### Exercise data
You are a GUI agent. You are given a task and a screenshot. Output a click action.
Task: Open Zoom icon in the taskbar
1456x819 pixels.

==

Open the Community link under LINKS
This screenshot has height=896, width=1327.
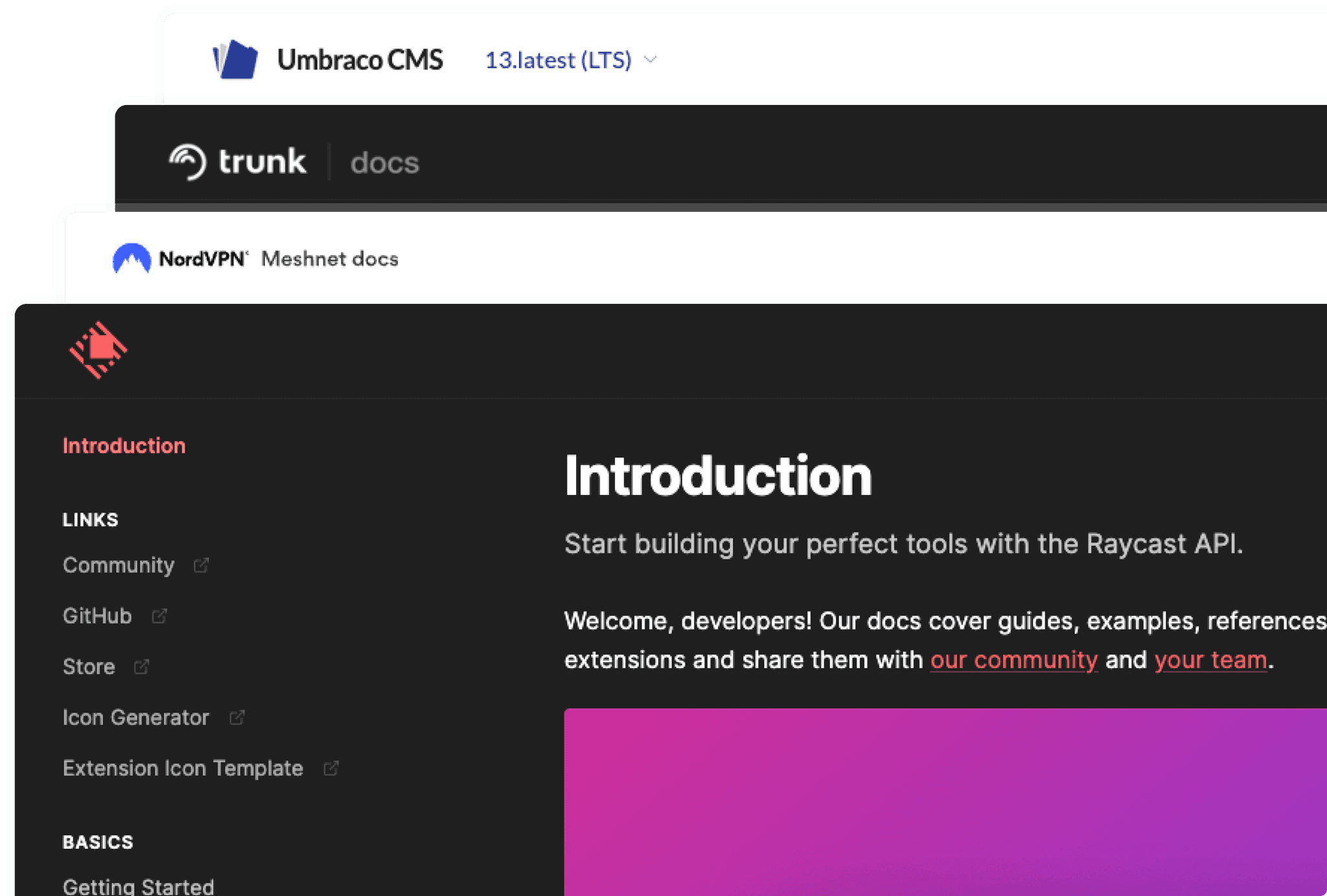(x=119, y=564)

### What you should do
Give only the number of lines in the material above where the string "Open" appears.

### Answer for the task
2